Born on February 12, 1809, Lincoln lived his early years in a log cabin with a dirt floor. He described his childhood and adolescence in Kentucky and later Indiana in bleak terms, as “the backside of this world.”
His father, Thomas Lincoln, didn’t see much practical value in formal education and his son received almost none.
But young Lincoln’s instincts pointed in an entirely different direction. He devoured every book he could get his hands on. And, aided by a near-photographic memory, he retained everything he read. His goal was always (what he called) “improvement.”
At age 19, now 6 feet 4 inches tall, he worked on flatboats carrying cargo down the Mississippi river finally settling as a store clerk in New Salem, Illinois.
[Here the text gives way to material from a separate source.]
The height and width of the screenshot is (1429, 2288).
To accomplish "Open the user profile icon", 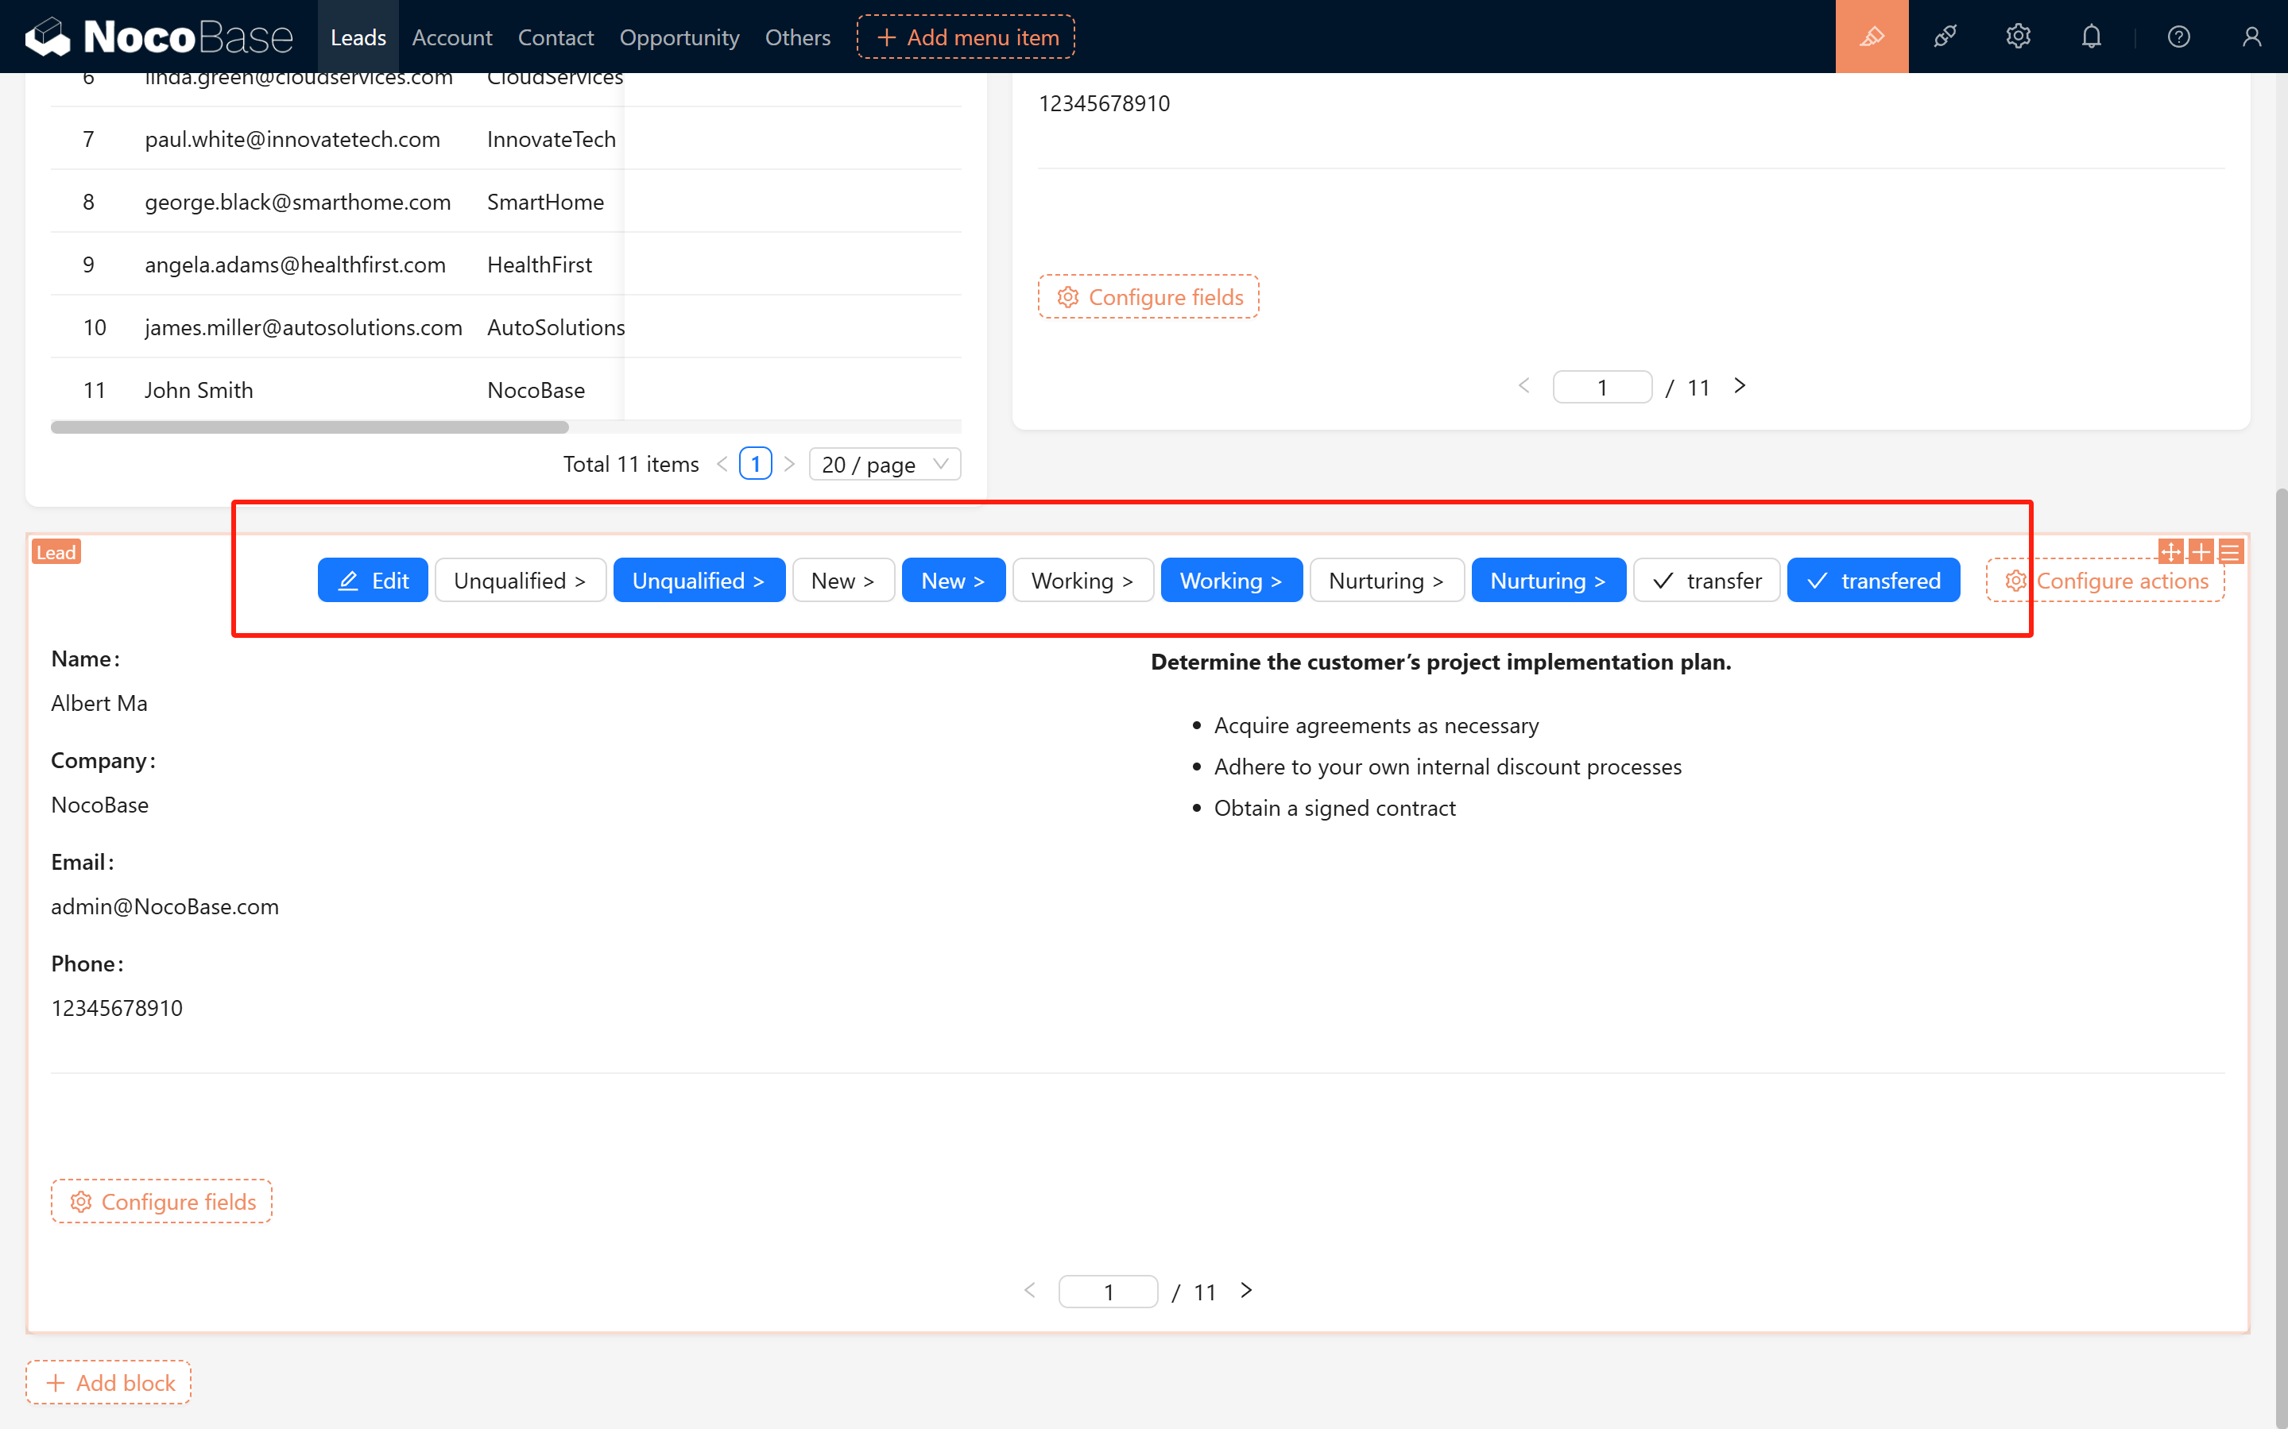I will point(2251,37).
There, Lincoln quickly established a reputation for good humor, scrupulous honesty, and a fierce determination “to make the most of himself.”
In 1832, following a stint in the state militia, he decided to pursue a legal career.
Like many lawyers, he was drawn to politics. In 1834, he won election to the state legislature.
Lincoln endorsed the tenets of the Whig party, which had been organized by Senator Henry Clay as a breakaway from the dominant Democratic party. Clay and the Whigs supported policies which would build national commercial infrastructure like roads and canals, create a national bank to stimulate investment and expansion into the west, and build tariffs around struggling American industries to protect them from foreign competition.
For many Northern Whigs like Lincoln, slavery was also an issue; and in 1837, Lincoln made his first public statement against slavery, condemning it as “founded on injustice and bad policy.”
In 1846, Lincoln was elected to Congress to represent the newly created Seventh District in central Illinois. What he hoped would be the start of a career in national politics quickly fizzled. Lincoln criticized President James Polk, a Democrat, for goading Mexico into war. It was a principled but unpopular stance and cost him re-election.